The third trade-off is performance versus privacy. Using AI successfully depends on huge amounts of data because it is the very power of personalization of services and inference about an individual’s preferences and characteristics that can be made if only sufficient data about other individuals are available.Footnote 28 But the benefits of aggregate data may come at individuals’ costs, especially for privacy.Footnote 29 Doing research by analyzing big data sets with data science methods is subject to the same trade-off as running a firm in a data-driven market. Therefore, such research is subjects to the same laws. As a direct policy response to datafication and AI, the General Data Protection Regulation (GDPR) has become effective in the EU in May 2018, regulating the legal use of privacy-sensitive data, especially those relating to Internet services.Footnote 30 The GDPR is already affecting researchers doing empirical research that uses data from the EU or about EU citizens.Footnote 31

Crucially, the one-to-one translation of the three trade-offs listed by Agrawal et al. (2018) from the business to the research domain is subject to further scrutiny. For instance, it is unclear whether empirical research using data science methods is subject to the same indirect network effects as competition on data-driven markets (which leads to market tipping and one highly dominant firm per market).

By contrast, what is certainly true is that we as researchers need to keep up the standards of verifiability, reliability, and replicability of research results.
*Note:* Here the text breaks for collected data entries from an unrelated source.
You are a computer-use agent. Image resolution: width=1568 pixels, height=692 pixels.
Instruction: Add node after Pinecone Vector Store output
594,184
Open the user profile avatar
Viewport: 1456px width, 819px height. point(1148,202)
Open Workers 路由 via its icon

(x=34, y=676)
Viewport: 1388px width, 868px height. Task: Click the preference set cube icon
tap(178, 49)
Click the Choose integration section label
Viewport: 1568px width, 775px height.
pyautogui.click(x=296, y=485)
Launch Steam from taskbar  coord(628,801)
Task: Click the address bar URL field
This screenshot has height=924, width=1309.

However, this is particularly difficult when ML algorithms are used because, by definition, the algorithm is learning: it adapts based on feedback.Footnote 32 Therefore, it is harder than with conventional research methods to reproduce predictions (read: results) based on ML. What is necessary, thus, is to make the decision-making processes of algorithms more transparent. This would facilitate trust in the new technologies and replicability would be easier.

One option to achieve this goal is to build algorithms with an internal self-evaluation or calibration stage such that the machine can test its own certainty and report back to the researcher. One attempt in this direction is the Automatic Statistician, which was developed at Cambridge University.Footnote 33 The tool is set up with funding from Google and helps researchers to analyze their datasets while also providing a report in a human-understandable form that explains what it is doing and how certain it is about its predictions. This technology is related to a recent development within ML, Automated Machine Learning (AutoML). This approach tackles the fundamental problems of accountability and verifiability. Here, ML methods and hyper-parameter settings are automatically selected and, thereby, reduce the necessity of handcrafted human interventions. Apart from substantial performance improvements, AutoML can provide evaluations of all tested methods and specifications. Thereby, it can help non-experts to effectively and reliably apply ML techniques.

In all social sciences, including entrepreneurship research, there is a lot of ground to cover.